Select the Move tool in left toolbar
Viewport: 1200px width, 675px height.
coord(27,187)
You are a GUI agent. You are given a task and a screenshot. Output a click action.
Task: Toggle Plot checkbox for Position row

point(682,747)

* **What is expected**
Please transcribe exactly the line containing "You are a GUI" and every line after it through the end of the records, and nothing else.

* **Answer space**
You are a GUI agent. You are given a task and a screenshot. Output a click action.
Task: Toggle Plot checkbox for Position row

point(682,747)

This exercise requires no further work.